SAN JOSE, CA - APRIL 20:   (L-R) Frank Mir punches Daniel Cormier in their heavyweight bout during the UFC on FOX event during the UFC on FOX event at the HP Pavilion on April 20, 2013 in San Jose, California.  (Photo by Josh Hedges/Zuffa LLC/Zuffa LLC via Getty Images)
(L-R) Frank Mir punches Daniel Cormier in their heavyweight bout during the UFC on FOX event at the HP Pavilion on April 20, 2013 in San Jose, California. (Getty Images)

Additionally, Cormier has only lost once in his career at heavyweight. Cormier could make an argument for it (as could someone like BJ Penn), but perhaps no one in MMA history has fought a tougher schedule over the course of an entire career than “The Natural” Couture.

Couture has fought in 16 world title fights. He won the heavyweight strap twice and beat seven other world champions in his career.

Like his teammate Cormier, Cain Velasquez has rarely lost — just three times in his thirteen year career, in fact. The two-time heavyweight champ was dethroned by Werdum, who himself has beaten three world champions.
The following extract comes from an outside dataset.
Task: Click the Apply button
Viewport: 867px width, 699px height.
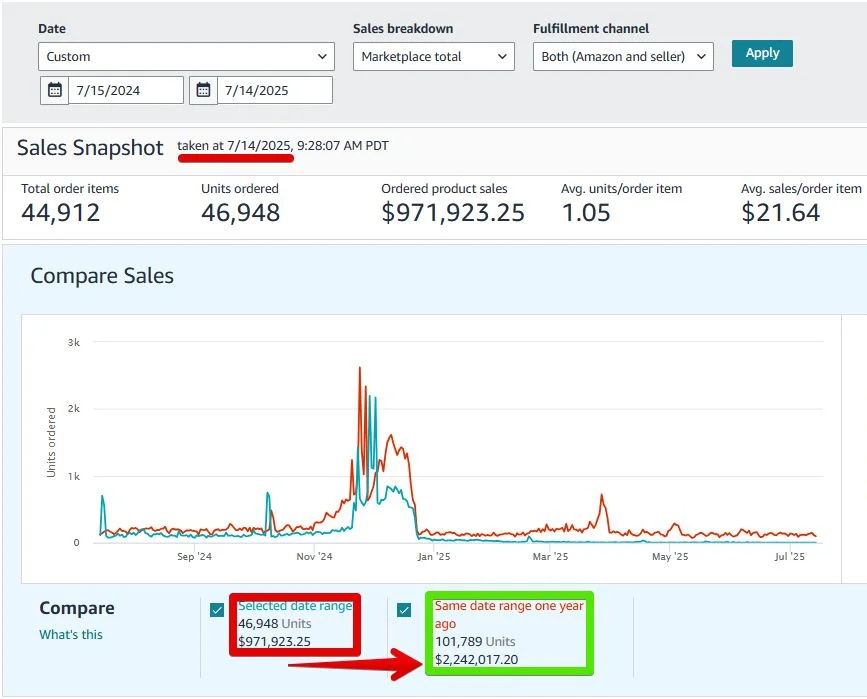Action: (761, 53)
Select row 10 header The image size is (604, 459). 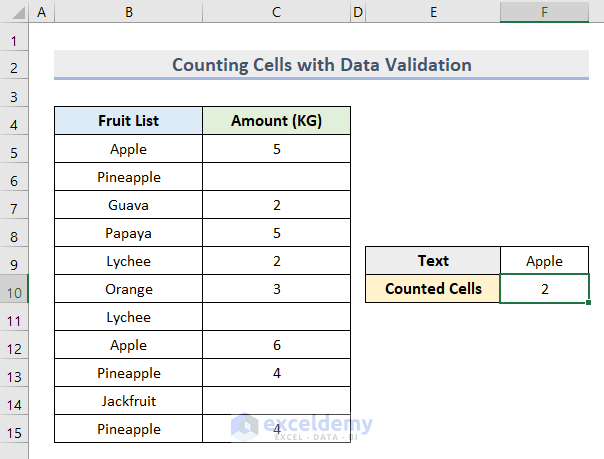coord(14,289)

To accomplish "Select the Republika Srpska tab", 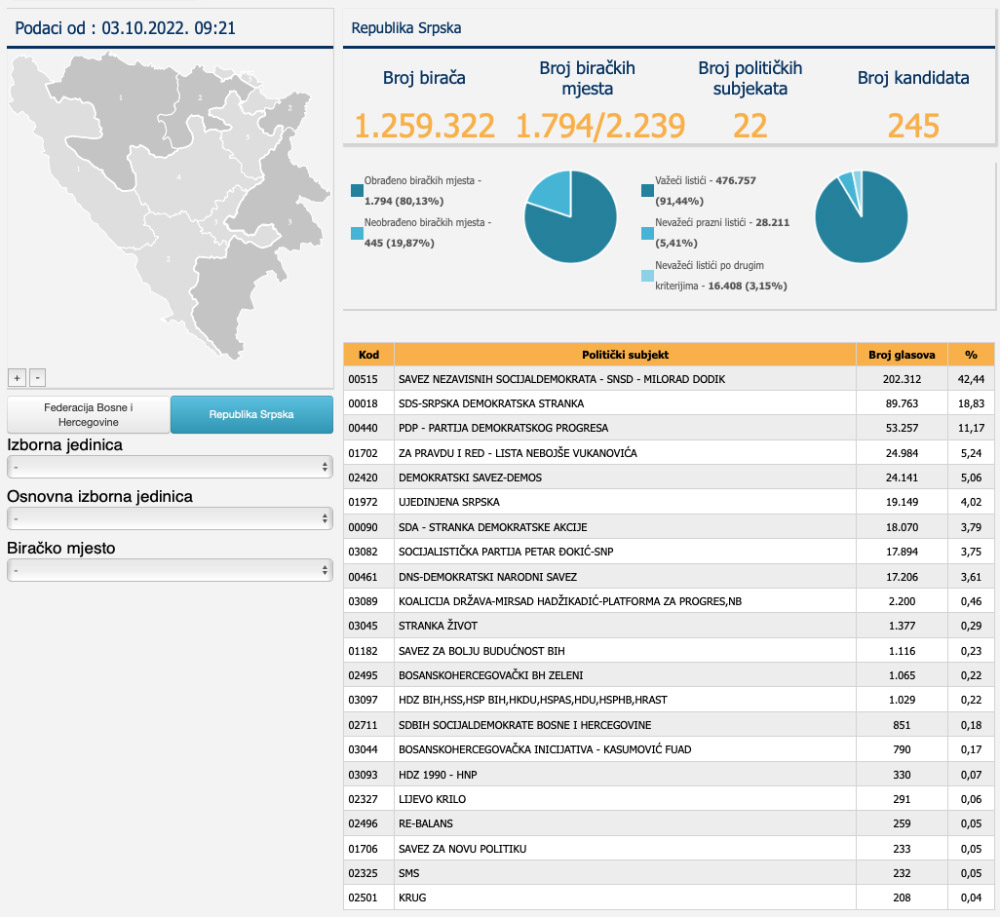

That number is less than many other top big-men we’ve discussed, but Werdum’s three were a doozy. All three of the champions Werdum has beaten — Nogueira, Emelianenko, and Velasquez — could rightly be considered the best and/or most skilled heavyweights ever.

What’s more, Werdum made all three of those men tap-out, beating them by submission.

If this trip down memory lane confuses matters, good. That’s the point.

It doesn’t demean any one champion to discuss their accomplishments within historical context and in a more detailed comparison to others than we typically get. Most news coverage and broadcast banter has a real recency bias, for a host of reasons.

Taking a breath between breathless declarations can allow us more opportunities to dig into this new sport’s already deep soil and better understand it.